Dynamic Aqueous Multiphase Reaction System for One-Pot CRISPR-Cas12a-Based Ultrasensitive and Quantitative Molecular Diagnosis

Abstract

Recently, CRISPR-Cas technology has opened a new era of nucleic acid-based molecular diagnostics. However, current CRISPR-Cas-based nucleic acid biosensing has a lack of the quantitative detection ability and typically requires separate manual operations. Herein, we reported a dynamic aqueous multiphase reaction (DAMR) system for simple, sensitive and quantitative one-pot CRISPR-Cas12a based molecular diagnosis by taking advantage of density difference of sucrose concentration. In the DAMR system, recombinase polymerase amplification (RPA) and CRISPR-Cas12a derived fluorescent detection occurred in spatially separated but connected aqueous phases. Our DAMR system was utilized to quantitatively detect human papillomavirus (HPV) 16 and 18 DNAs with sensitivities of 10 and 100 copies within less than 1 h. Multiplex detection of HPV16/18 in clinical human swab samples were successfully achieved in the DAMR system using 3D-printed microfluidic device. Furthermore, we demonstrated that target DNA in real human plasma samples can be directly amplified and detected in the DAMR system without complicated sample pretreatment. As demonstrated, the DAMR system has shown great potential for development of next-generation point-of-care molecular diagnostics.

Figure 1.

Schematic illustration of dynamic aqueous multiphase reaction (DAMR) system for simple, sensitive and quantitative DNA detection by one-pot RPA/CRISPR-Cas12a assay. Inset is an image of aqueous multiphase system with different sucrose concentrations.

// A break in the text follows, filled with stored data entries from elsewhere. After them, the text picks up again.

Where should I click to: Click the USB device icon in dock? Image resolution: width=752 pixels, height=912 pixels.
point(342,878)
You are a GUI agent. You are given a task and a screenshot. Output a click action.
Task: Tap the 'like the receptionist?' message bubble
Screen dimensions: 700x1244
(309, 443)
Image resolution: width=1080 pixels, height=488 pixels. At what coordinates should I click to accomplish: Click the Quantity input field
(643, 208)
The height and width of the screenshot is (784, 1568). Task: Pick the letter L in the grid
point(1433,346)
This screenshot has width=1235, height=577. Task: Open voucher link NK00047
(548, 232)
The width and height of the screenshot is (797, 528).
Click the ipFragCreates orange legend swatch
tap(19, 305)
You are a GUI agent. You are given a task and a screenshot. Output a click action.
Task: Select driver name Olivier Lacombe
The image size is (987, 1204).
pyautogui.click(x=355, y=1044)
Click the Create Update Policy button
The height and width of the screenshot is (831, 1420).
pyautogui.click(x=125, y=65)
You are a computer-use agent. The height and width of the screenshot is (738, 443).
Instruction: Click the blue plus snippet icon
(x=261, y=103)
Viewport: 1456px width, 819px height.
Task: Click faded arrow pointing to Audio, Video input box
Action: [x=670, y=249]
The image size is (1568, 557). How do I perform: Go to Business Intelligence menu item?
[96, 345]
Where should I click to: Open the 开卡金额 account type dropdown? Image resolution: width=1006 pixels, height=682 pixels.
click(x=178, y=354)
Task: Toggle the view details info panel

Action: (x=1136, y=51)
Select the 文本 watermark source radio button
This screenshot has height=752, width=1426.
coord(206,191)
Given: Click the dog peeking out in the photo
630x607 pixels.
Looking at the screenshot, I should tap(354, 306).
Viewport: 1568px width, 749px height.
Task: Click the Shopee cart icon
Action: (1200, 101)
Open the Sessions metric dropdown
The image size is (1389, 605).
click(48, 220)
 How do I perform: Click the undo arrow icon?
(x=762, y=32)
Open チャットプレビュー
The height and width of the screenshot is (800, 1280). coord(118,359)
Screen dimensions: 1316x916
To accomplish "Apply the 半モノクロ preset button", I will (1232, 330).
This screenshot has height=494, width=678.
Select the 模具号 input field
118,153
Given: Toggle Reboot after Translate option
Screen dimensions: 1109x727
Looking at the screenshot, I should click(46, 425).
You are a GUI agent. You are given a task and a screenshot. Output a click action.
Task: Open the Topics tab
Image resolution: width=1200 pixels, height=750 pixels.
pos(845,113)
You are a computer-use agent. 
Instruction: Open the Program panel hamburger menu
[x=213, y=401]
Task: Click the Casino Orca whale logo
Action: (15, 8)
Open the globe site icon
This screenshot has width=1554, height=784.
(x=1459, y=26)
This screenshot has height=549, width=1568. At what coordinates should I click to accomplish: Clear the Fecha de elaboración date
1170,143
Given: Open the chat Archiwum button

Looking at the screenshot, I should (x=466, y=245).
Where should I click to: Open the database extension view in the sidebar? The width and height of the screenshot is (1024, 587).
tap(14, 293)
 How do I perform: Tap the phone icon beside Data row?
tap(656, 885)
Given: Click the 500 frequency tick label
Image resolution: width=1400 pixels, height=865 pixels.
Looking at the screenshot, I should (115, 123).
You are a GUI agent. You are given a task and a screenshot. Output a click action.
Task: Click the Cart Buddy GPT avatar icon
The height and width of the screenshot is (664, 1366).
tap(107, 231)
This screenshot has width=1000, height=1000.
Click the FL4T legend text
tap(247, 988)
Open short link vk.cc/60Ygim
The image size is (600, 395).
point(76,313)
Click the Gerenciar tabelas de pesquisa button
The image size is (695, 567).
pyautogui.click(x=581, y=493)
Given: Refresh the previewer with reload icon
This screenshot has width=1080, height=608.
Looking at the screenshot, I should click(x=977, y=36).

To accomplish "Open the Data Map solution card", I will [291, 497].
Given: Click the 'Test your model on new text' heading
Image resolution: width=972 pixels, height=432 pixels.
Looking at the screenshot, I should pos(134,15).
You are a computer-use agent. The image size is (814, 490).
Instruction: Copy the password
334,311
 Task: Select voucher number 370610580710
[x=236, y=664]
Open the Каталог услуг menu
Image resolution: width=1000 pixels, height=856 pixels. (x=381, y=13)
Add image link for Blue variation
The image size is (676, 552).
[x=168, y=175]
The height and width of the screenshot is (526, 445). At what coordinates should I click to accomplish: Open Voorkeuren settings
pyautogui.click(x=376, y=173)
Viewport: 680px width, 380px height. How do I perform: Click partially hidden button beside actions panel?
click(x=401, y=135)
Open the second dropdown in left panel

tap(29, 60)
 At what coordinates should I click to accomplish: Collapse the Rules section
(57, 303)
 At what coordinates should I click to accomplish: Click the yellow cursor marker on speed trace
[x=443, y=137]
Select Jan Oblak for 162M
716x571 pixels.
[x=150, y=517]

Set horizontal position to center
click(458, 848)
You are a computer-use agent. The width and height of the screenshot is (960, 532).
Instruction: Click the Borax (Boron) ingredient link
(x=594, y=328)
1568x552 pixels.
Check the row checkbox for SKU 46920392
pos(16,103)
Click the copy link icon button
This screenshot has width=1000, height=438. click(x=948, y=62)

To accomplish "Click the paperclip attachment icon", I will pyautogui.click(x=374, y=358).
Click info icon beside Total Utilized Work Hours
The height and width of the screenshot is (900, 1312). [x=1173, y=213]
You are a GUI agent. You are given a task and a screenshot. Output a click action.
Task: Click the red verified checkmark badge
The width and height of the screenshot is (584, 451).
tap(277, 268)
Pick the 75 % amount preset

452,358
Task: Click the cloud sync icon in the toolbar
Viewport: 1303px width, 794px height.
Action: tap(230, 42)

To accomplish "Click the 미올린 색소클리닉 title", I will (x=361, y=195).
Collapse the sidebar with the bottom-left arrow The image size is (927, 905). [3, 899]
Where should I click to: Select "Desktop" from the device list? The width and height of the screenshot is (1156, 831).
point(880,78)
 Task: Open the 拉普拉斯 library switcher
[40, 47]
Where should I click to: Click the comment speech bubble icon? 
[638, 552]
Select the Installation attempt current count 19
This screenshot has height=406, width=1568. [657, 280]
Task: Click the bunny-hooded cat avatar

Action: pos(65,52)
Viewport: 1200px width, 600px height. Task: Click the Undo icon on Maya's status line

Figure 2.. Optimization of one-pot RPA/CRISPR-Cas12a detection in the DAMR system.

A: Fluorescent monitoring of the one-pot RPA/CRISPR-Cas12a reactions at different incubation times in the DAMR and one-phase system, respectively. B: Series sucrose concentration (0%, 5%, 10%, 20%, 30%, 40%, and 50%) were added to 20 μL RPA bottom phase and tested in the DAMR system. C: Effect of the volume ratios (1: 1:5, 1:2, 1:1, 2:1, 5:1) of the RPA bottom phase and CRISPR-Cas12a top phase on DNA detection in the DAMR system. Error bars denote s.d. (n=3).

Figure 3.. Quantitative detection of HPV DNA using one-pot RPA/CRISPR-Cas12a in the DAMR system.

A-D. Ten-fold serial dilution of HPV 16 DNA (0, 1, 10, 10², 10³, 10⁴, 10⁵ copies/reaction) was added into 20 μL RPA reaction bottom phase (with 10% sucrose) in the DAMR system and incubated at 37 °C for 1h. A. Endpoint fluorescent image taken by ChemiDocTM MP Imaging System. B. Endpoint fluorescent image taken by smartphone camera under blue light. C. Real-time fluorescent signal monitored by PCR machine. D. Linear relationship between the threshold time and HPV16 concentration (copies/reaction). (n=3) E. The selective detection of 10⁴ copies HPV 16 DNA over HPV18 and HPV31 using RPA/CRISPR-Cas12a detection in the DAMR system.

Figure 4.. Multiple HPV DNA detection in clinical human swab sample.

A. Top: Schematic outlining of the detection of HPV DNA from human swab samples by RPA/CRISPR-Cas12a assay in the DAMR system. Bottom: HPV 16/18 detection results of 15 clinical samples using qPCR (left) and RPA/CRISPR-Cas12a assay in the DAMR system (right), respectively. B. HPV16/18 detection in separate PCR tubes by RPA/CRISPR-Cas12a in the DAMR system. C. 3D-printed microfluidic device in 96-well microplate for multiplexed detection of HPV DNA in the DAMR system. D. Three chambers of 3D-printed device with or without specific crRNA (1: without crRNA, 2: with HPV16 crRNA and 3: with HPV18 crRNA). E. Endpoint fluorescent image of multiplex detection of HPV DNA with 3D printed device in the DAMR system.

Figure 5.. Direct DNA detection in untreated plasma sample in the DAMR system.

A. Schematic illustration of three-phase system (plasma/RPA/CRISPR-Cas12a) for direct DNA detection using untreated plasma sample. B. Comparison of three-phase system and two-phase system for detection of HPV16 DNA in the untreated plasma. C. Optimization of sucrose concentration in the plasma bottom phase. D. Schematic illustration of two-phase system for DNA detection using untreated plasma samples by LAMP or qPCR method. E. Comparison of LAMP-based two-phase system and one-phase system for DNA detection in plasma samples. F. Comparison of PCR-based two-phase system and one-phase system for detection of DNA in plasma samples.